C. UNE CONCENTRATION PÉRILLEUSE
Les
années récentes ont été marquées par de
nombreuses fusions-acquisitions. Mais loin d'avoir été les
prédateurs, les grandes se sont avérées être les
proies de telles opérations.
L'année 1996 a été marquée par le rachat de l'UAP
par AXA, donnant naissance à un géant de 300 milliards de
francs de chiffre d'affaires. Les AGF sont ensuite entrés dans le giron
de l'allemand Allianz fin 1997, Athéna étant partagée
entre les AGF et l'italien Generali qui a récupéré
l'allemand AMB. Groupama a enfin repris le GAN en 1998, se hissant au
2
ème
rang de l'assurance française derrière
AXA-UAP.
Or, en dépit d'une certaine rationalité, la concentration traduit
une lutte pour l'accroissement de la part de marché dans le contexte
d'un marché européen arrivé à maturité. Elle
reflète la rivalité des grands groupes pour le pouvoir de
marché et la maîtrise des politiques tarifaires.

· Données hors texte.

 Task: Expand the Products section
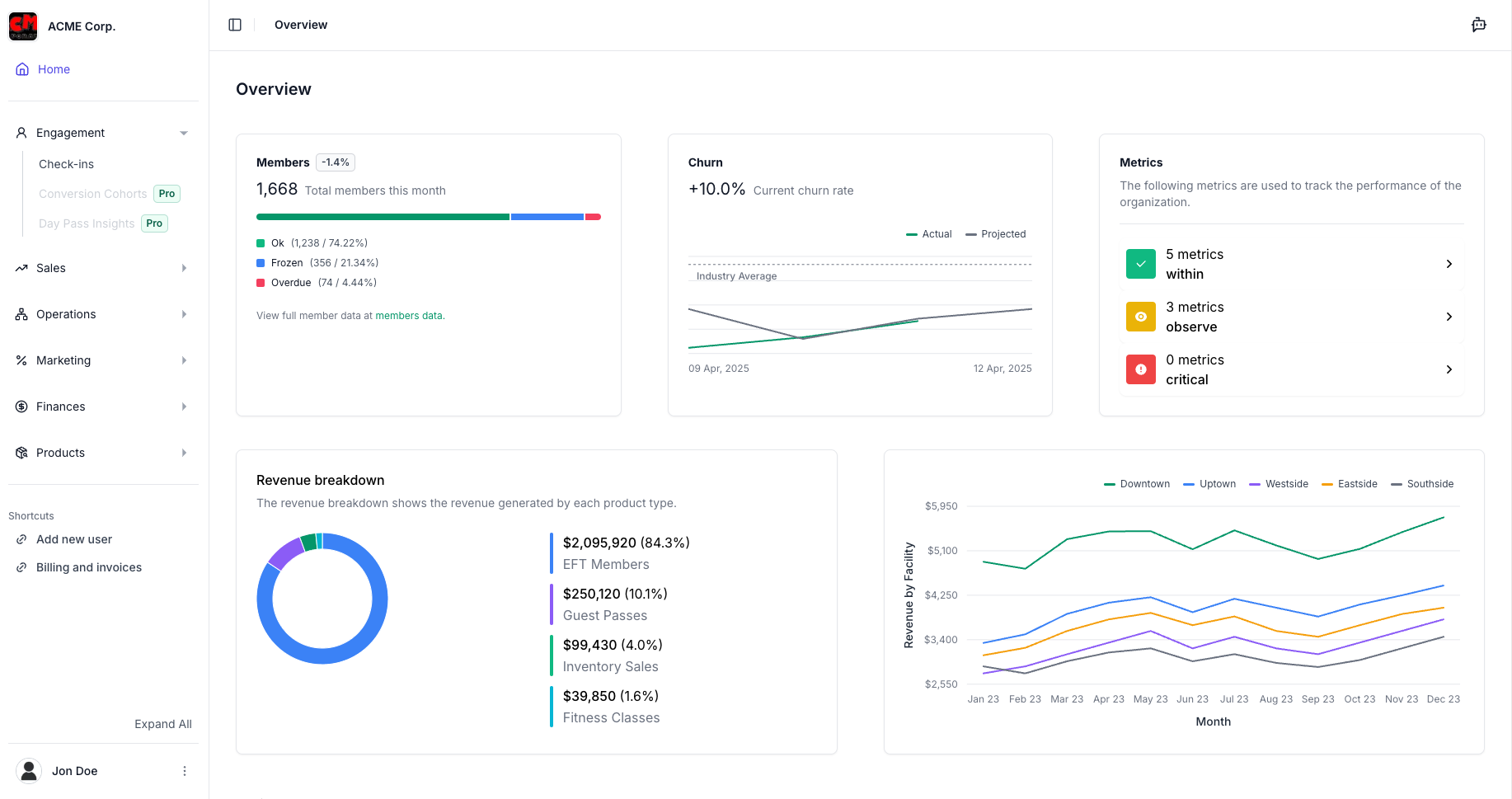point(183,453)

1. La course à la part de marché remplace le souci de rentabilité
Le
secteur français de l'assurance est nettement plus concentré que
dans les pays de taille comparable en Europe ou dans le monde. Ceci est
certainement le résultat de l'action de l'Etat pendant la période
de nationalisation, qui a donc ainsi profité de la période
où il était propriétaire de l'assurance pour entreprendre
une certaine restructuration du secteur, contrairement à l'inaction qui
lui a été reprochée dans le domaine bancaire.

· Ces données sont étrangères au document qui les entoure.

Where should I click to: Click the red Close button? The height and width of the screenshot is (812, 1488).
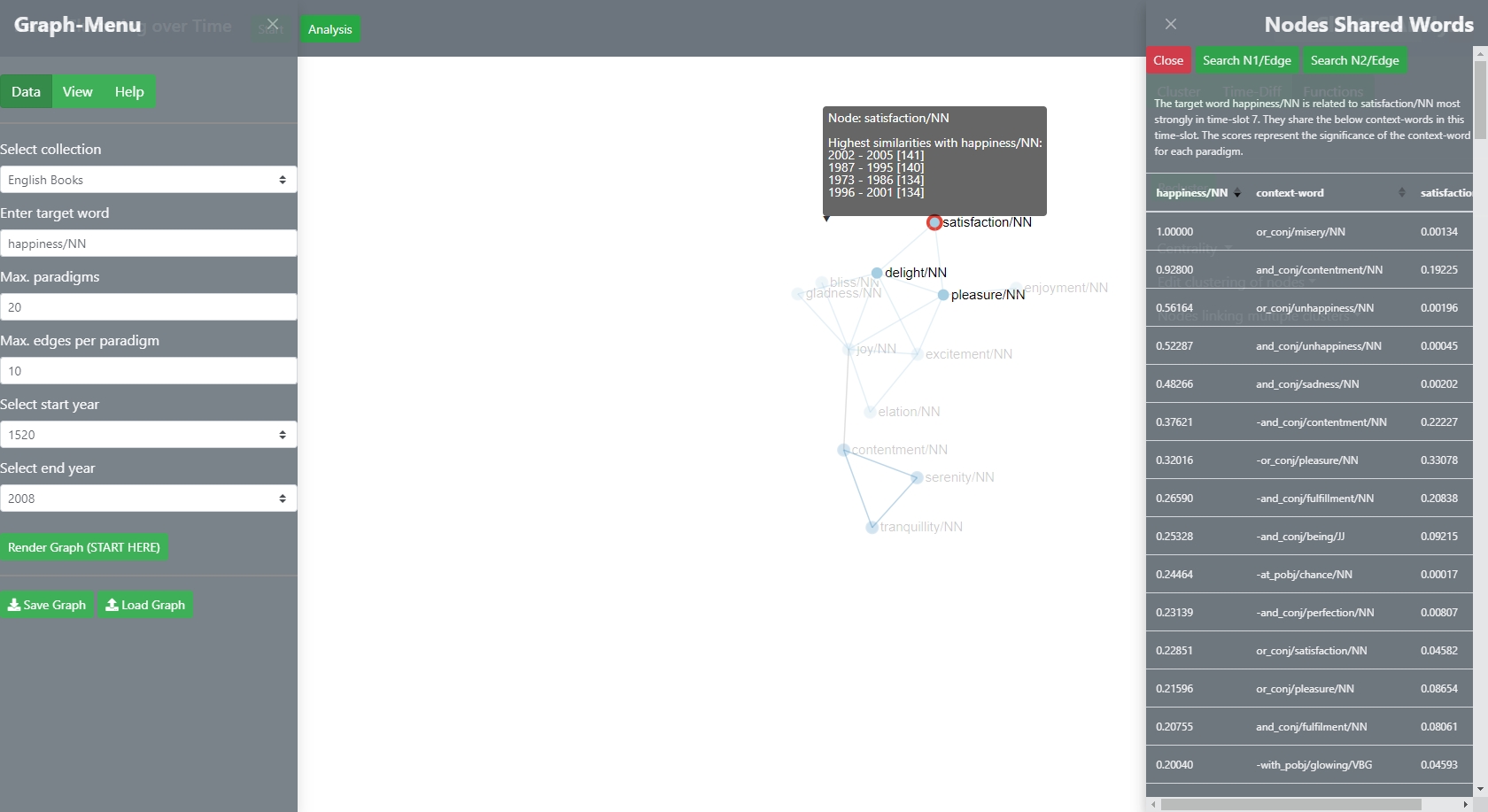point(1168,60)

Cependant, paradoxalement, les acquisitions à un prix parfois trop
élevé, n'ont pas nécessairement renforcé les
géants nationaux comme en a témoigné la chute du cours de
l'action UAP trois mois après sa mise sur le marché. La
capitalisation de la société est ainsi passée de 50
à 30 milliards de francs, ce qui a facilité son rachat par
AXA.
Or, la concentration de l'assurance française s'est
accélérée ces dernières années. Elle devrait
encore se prolonger, même si le mouvement de fusion absorption semble
parvenir à un pallier.
Les dix premiers groupes d'assurance détenaient en 1997 près de
68 % des parts de marché (volume des primes) contre 60 % en
1990.
Cette concentration vise d'abord à répondre à
l'européanisation et à la globalisation de
l'économie : face à des acteurs économiques à
vocation mondiale, des partenaires financiers globaux sont requis pour
accompagner et soutenir les stratégies mondiales des entreprises et des
groupes industriels.
Les fusions permettent en effet :
- de profiter de synergies commerciales par complémentarité des
produits ;
- de réaliser des économies d'échelle par la mise en
commun d'un certain nombre de services administratifs, financiers ou
informatiques qui sont générateurs de frais fixes
élevés.
Toutefois, il est à craindre que cette lutte pour les parts de
marché l'emporte sur le souci de rentabilité, voire de
solidité, et qu'ainsi, comme l'observe le Commissariat
Général du Plan, "
la concentration infuse une dose
d'aléa moral non négligeable dans le système financier,
susceptible de produire des effets négatifs en cas de
crise
".
2. Au delà d'un certain seuil, les regroupements sont contre-productifs
En
effet, le commissariat Général du Plan estime que "
le
coût d'acquisition du contrôle des sociétés cibles
sur le marché financier et les limites des rendements d'échelle
peuvent restreindre sérieusement l'intérêt objectif pour
les actionnaires d'un certain nombre d'absorptions et du processus de
concentration au delà de certains seuils
".
Deux arguments sont avancés par le CGP :
Les prix d'acquisition de nouvelles filiales par des groupes d'assurance
intégrant souvent une prime de contrôle parfois
élevée comportant une survaleur (un " goodwill ")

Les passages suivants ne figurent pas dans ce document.